Triumph and resilience: U of T’s Black graduates celebrated at virtual Black Grad event

Black grads

More than 60 Black grads were celebrated at this year’s student-run Black Graduation event, which was held virtually due to the pandemic (photo courtesy of Cindy Njoki Kamau)

Wearing a stole that read “Black Grad Class of 2021” around his neck, Stephane Martin Demers took a deep breath and put his fingers to the piano keys.

The recent graduate of the University of Toronto’s Faculty of Music opened the fifth annual Black Graduation event this week with Sonata in E Minor by Florence Price, the first African American female composer whose work was performed by a major symphony.

Martin Demers says he chose to play the sonata at the student-run celebration, which took place virtually June 26, because it’s reminiscent of African American spirituals, with emotional peaks and valleys.

“I think the form that it takes is crucial to the message that the ceremony is trying to convey or deliver,” Martin Demers said after the event. “The ceremony is about triumph, overcoming struggles, hardship and resilience in the Black community – all the difficulties that have come our way that we’ve had to surmount.”

Martin Demers, who will be attending law school at York University in the fall, was one of the more than 60 Black undergraduate students in programs ranging from human biology to law whose accomplishments were celebrated at this year’s Black Grad.  

Counting friends, family and Black faculty and staff, the online event attracted more than 150 people. Appearing in front of a background of white and gold balloons and streamers, organizer Cindy Njoki Kamau said resilience was an obvious theme for this year’s ceremony.

“The 2021 Black graduating class has overcome racialized adversity in the classroom and more broadly on campus,” she said.

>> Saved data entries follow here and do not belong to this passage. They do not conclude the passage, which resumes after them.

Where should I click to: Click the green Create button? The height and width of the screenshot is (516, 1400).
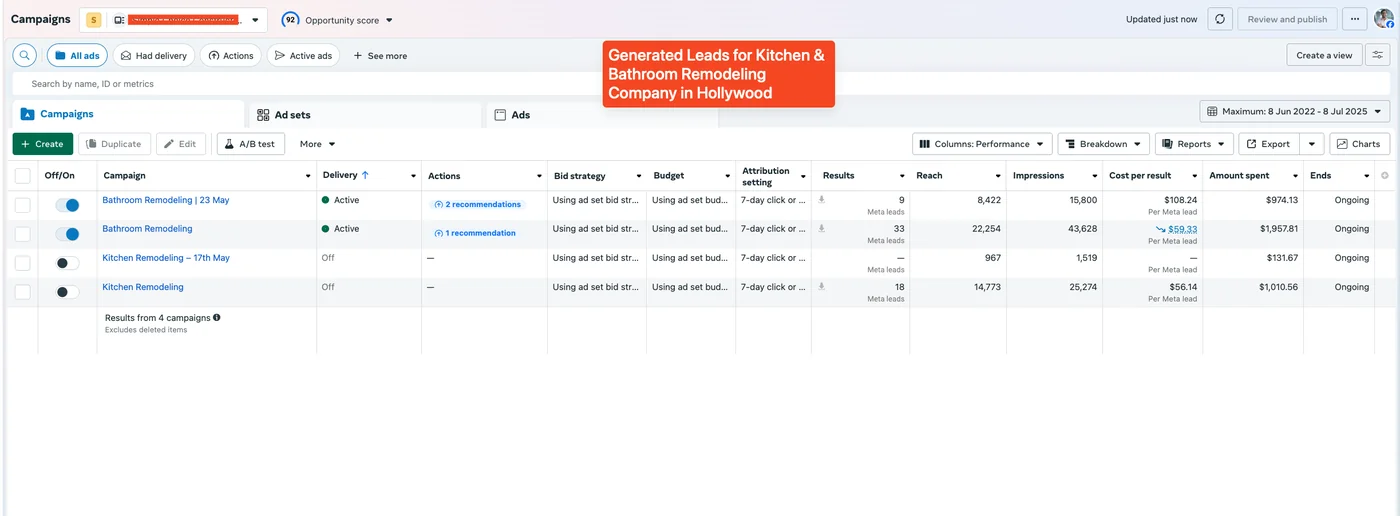coord(42,144)
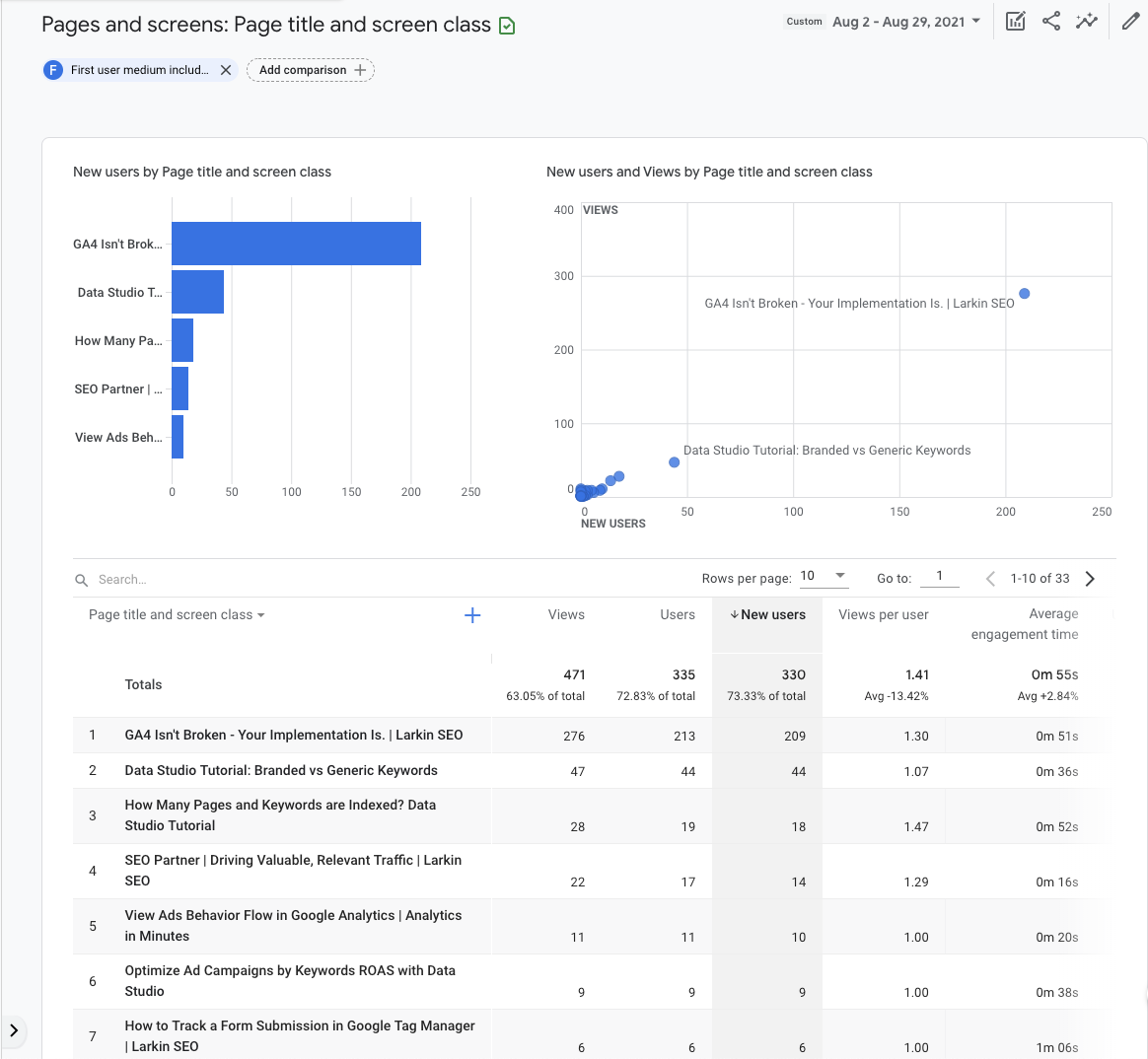Open the Insights sparkline icon
The width and height of the screenshot is (1148, 1059).
tap(1087, 21)
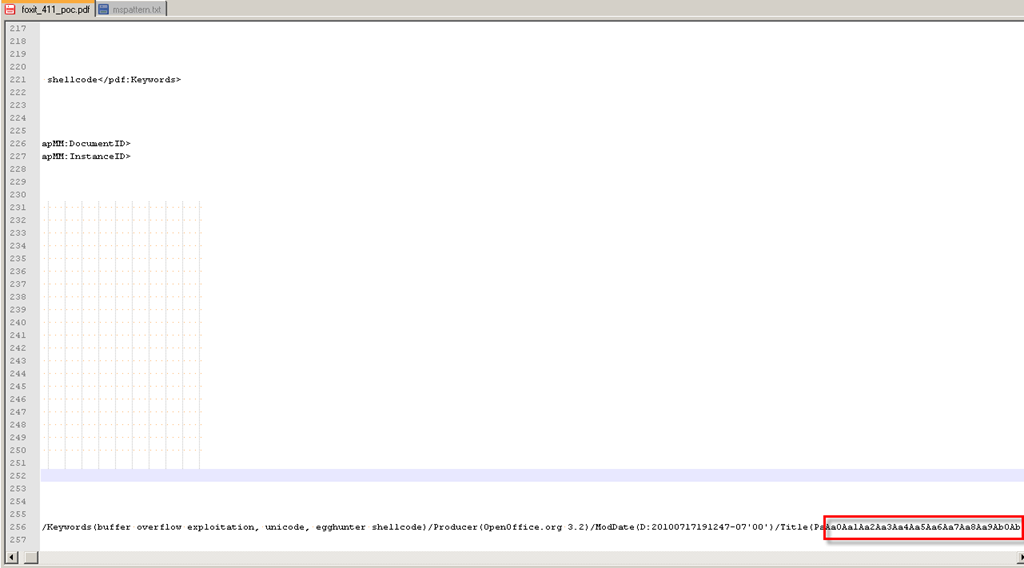Click the shellcode</pdf:Keywords> text
1024x568 pixels.
(114, 79)
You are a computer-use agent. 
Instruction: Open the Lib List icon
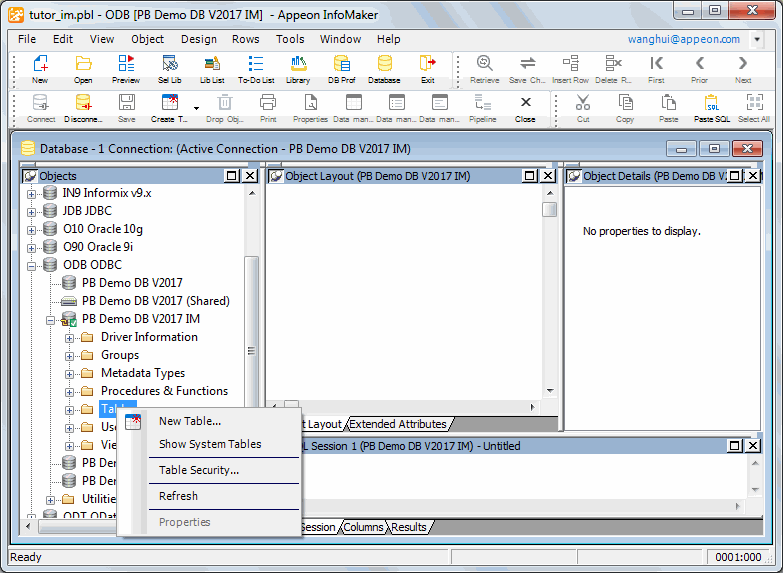coord(212,68)
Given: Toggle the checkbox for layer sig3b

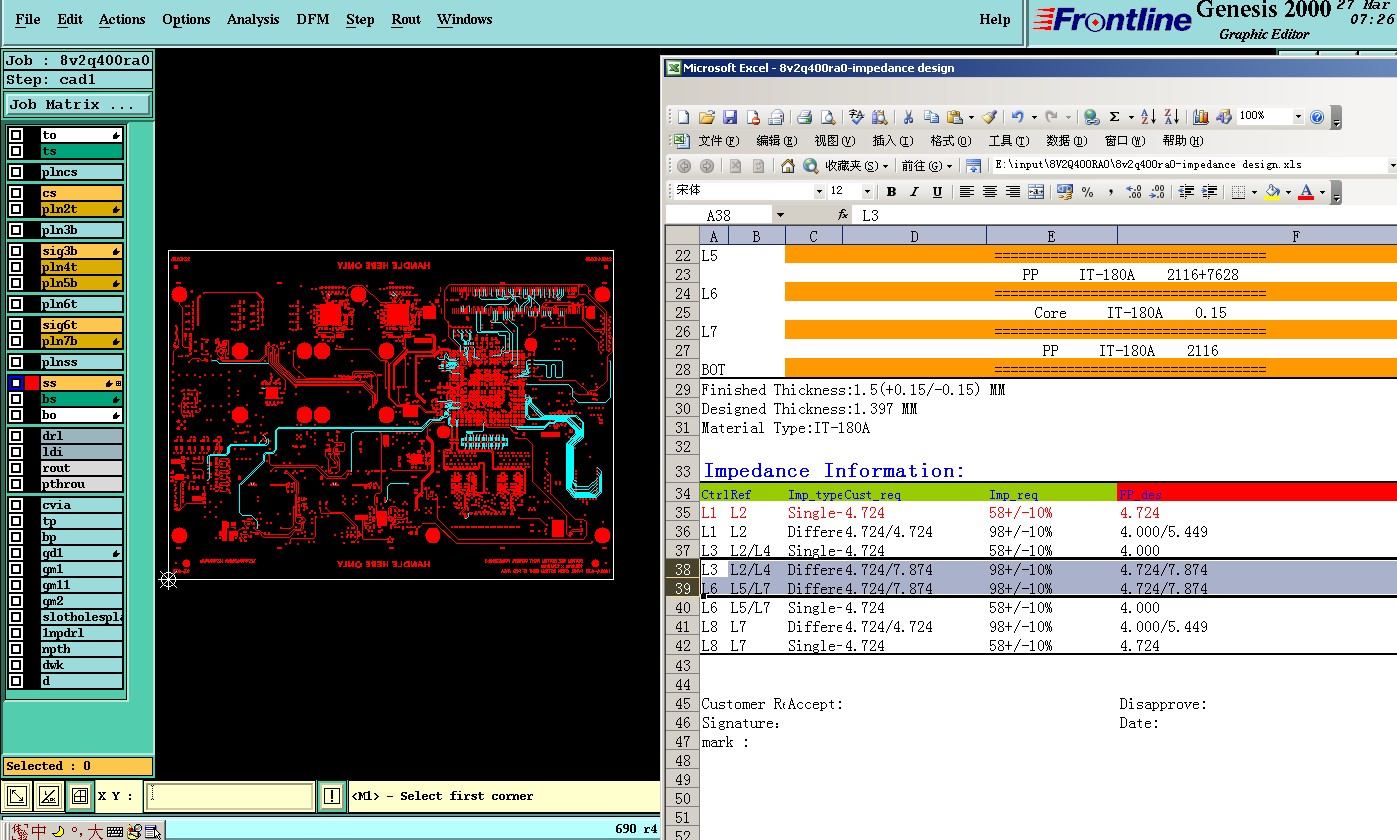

“What is even more astonishing is that, despite these barriers, this set of graduates has also managed to reach an important milestone while navigating the uncertainty of the COVID-19 pandemic, a challenge that cannot be understated.”

In Kamau’s case, the closure of international borders due to the pandemic made it impossible to see her family in Kenya. Her mom Muthoni, who tuned into the ceremony from a time zone seven hours ahead, texted her daughter during the event – but Kamau tried not to read her messages to avoid becoming too emotional.

Kamau took the opportunity to thank Black faculty and staff for their advice, mentorship and help with networking.

“Thank you for being a positive representation of Black bodies belonging in academia along with being mentors, friends and, to some, parental figures to our students graduating today,” she said.

Marieme Lo, an associate professor of women and gender studies and the director of the African studies program, congratulated students and led a rollcall of graduates from each of U of T’s three campuses.

Keynote speaker Randell Adjei, Ontario’s first poet laureate, picked up on the theme of resilience in his address. He encouraged graduates to look for the “seed of opportunity” in adversity. “A seed has the potential to turn into just about anything,” he said.

He closed with a reading of his piece, “The Dash,” which focuses on living life to the fullest in the space between the dates on one’s gravestone. “When your time comes and your soul is sent, what will the dash on your tombstone represent?” he said.

Rebecca Barclay Nguinambaye, a graduate of the Faculty of Law who will be articling at a firm in Vancouver, watched the ceremony from B.C. with her parents. Barclay Nguinambaye, the only Black law student in this year’s graduating class, was one of the co-founders of Black Future Lawyers, a collaboration between the Faculty of Law, Black Law Students Association, Black alumni and the broader legal profession that aims to support Black undergraduates aspiring to go to law school. “The administration has been good to work with, and they have really been working on it,” Barclay Nguinambaye said.

Although representation of Black students is improving in key fields through initiatives like Black Future Lawyers and similar programs at other faculties, Barclay Nguinambaye says it was sometimes easy to forget there were other Black students on U of T’s vast campus.

“Sometimes you feel like you’re carrying the torch for everyone,” she said. “It’s just really affirming to see there are Black students in so many faculties and areas of study – even in artificial intelligence.

“We’re making our way all over the place and lifting each other up.”